This paper explores the application of the multiscale finite element method (MsFEM) to address steady-state Stokes-Darcy problems with BJS interface conditions in highly heterogeneous porous media. We assume the existence of multiscale features in the Darcy region and propose an algorithm for the multiscale Stokes-Darcy model. During the offline phase, we employ MsFEM to construct permeability-dependent offline bases for efficient coarse-grid simulation, with this process conducted in parallel to enhance its efficiency. In the online phase, we use the Robin-Robin algorithm to derive the model's solution. Subsequently, we conduct error analysis based on $L^2$ and $H^1$ norms, assuming certain periodic coefficients in the Darcy region.
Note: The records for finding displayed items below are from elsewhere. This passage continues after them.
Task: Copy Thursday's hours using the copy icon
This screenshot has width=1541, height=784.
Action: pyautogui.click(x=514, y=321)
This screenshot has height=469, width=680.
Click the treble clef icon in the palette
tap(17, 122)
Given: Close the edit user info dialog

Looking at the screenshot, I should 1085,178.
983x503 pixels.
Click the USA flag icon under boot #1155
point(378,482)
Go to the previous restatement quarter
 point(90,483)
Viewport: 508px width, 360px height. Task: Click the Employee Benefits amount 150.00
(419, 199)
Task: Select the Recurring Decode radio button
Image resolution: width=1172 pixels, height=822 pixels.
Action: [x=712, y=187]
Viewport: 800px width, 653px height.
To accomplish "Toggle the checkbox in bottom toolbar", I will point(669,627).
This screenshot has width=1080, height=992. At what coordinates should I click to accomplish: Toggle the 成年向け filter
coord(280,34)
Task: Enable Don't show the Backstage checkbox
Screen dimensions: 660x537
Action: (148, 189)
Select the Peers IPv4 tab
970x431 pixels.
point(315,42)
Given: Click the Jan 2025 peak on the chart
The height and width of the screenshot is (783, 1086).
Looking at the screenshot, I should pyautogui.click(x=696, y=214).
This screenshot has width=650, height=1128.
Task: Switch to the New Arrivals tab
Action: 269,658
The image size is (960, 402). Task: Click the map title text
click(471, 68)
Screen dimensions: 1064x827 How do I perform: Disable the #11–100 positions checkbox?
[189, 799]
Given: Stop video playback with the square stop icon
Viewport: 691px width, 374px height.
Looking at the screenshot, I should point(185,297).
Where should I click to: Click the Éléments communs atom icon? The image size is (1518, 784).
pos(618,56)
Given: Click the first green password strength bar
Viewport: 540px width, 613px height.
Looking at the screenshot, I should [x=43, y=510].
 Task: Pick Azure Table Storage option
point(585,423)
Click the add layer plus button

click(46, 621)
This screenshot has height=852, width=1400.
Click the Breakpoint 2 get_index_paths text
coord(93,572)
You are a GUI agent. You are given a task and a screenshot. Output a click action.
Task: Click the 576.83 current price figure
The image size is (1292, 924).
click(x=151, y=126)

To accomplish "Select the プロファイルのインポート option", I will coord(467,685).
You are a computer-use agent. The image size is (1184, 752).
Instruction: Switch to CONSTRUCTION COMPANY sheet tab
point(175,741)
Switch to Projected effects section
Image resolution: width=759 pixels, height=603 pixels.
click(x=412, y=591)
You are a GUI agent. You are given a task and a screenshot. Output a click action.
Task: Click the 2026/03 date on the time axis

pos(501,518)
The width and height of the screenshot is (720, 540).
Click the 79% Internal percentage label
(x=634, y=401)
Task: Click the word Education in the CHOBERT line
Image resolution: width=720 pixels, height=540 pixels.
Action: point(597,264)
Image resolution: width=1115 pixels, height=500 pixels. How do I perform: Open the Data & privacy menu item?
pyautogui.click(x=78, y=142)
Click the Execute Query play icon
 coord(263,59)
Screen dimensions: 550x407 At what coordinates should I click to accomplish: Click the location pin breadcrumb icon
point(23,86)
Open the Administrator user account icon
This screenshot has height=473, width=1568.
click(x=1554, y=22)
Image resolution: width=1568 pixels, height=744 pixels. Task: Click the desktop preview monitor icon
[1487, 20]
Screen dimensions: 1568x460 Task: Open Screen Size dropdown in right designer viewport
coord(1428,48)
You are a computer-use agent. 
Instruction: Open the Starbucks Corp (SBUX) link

To validate our approach, we present extensive numerical tests on highly heterogeneous media, illustrating the results of the error analysis.

翻译：本文探究了多尺度有限元方法（MsFEM）在高度非均质多孔介质中处理具有BJS界面条件的稳态Stokes-Darcy问题的应用。我们假设Darcy区域存在多尺度特征，并提出了针对多尺度Stokes-Darcy模型的算法。在离线阶段，采用MsFEM构建依赖于渗透率的离线基函数，以实现高效的粗网格模拟，且该过程通过并行计算提升效率。在线阶段，利用Robin-Robin算法推导模型解。随后，基于$L^2$和$H^1$范数进行误差分析，假设Darcy区域具有特定周期性系数。为验证所提方法，我们在高度非均质介质上开展了大量数值测试，展示了误差分析结果。